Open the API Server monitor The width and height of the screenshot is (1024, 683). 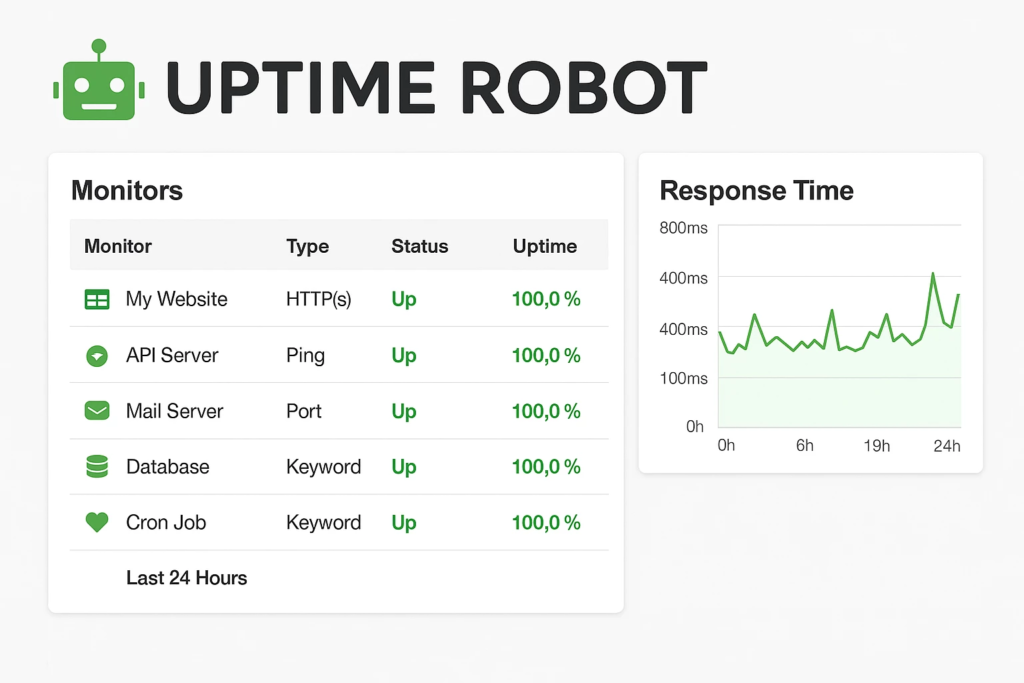(x=172, y=355)
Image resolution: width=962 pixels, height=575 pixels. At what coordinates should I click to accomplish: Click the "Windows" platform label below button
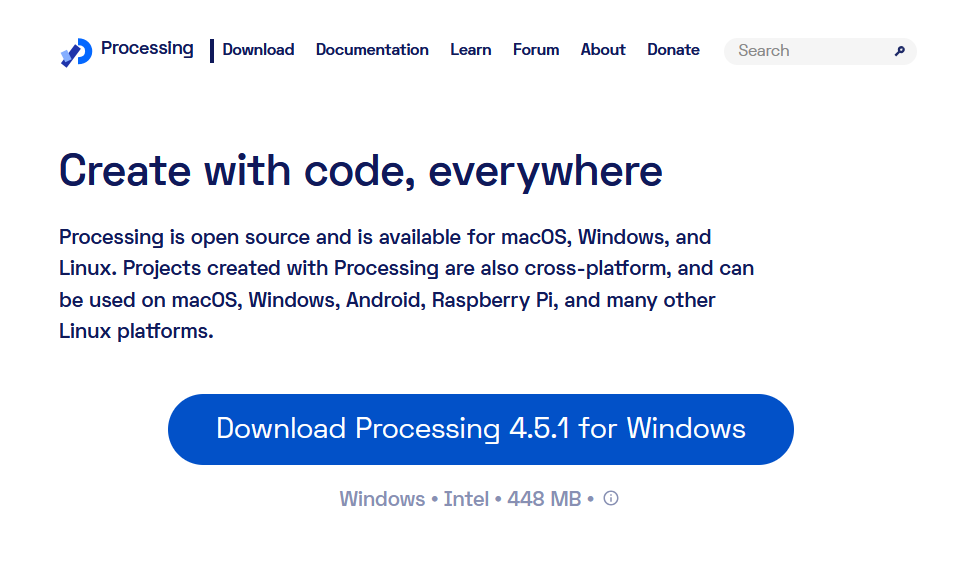coord(382,499)
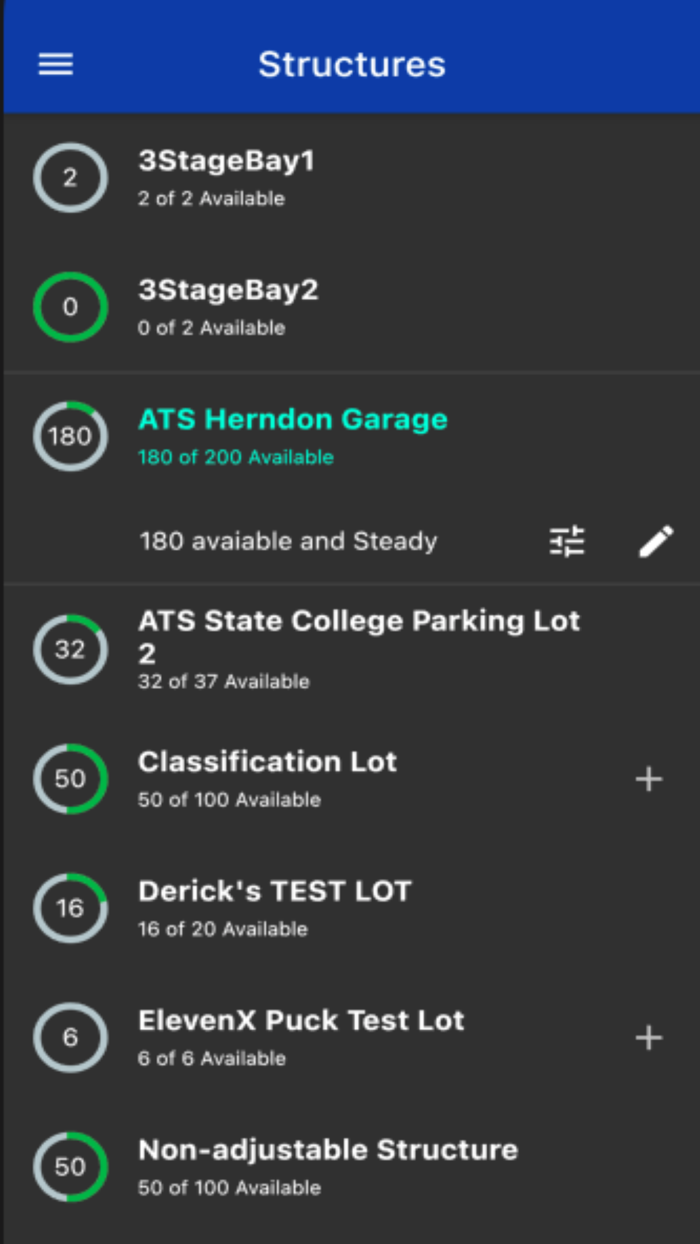Open the hamburger navigation menu
The height and width of the screenshot is (1244, 700).
point(55,64)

+ + + + + + +

### Problem description
Each line from the one holding "Image resolution: width=962" through the final line of the data needs to be transcribed exactly. Include both ends, skip the pictures, and add nothing.

### Output
Image resolution: width=962 pixels, height=575 pixels. At what coordinates should I click to accomplish: Click the "Windows" platform label below button
coord(382,499)
Open the hamburger navigation menu
The height and width of the screenshot is (1244, 700).
point(55,64)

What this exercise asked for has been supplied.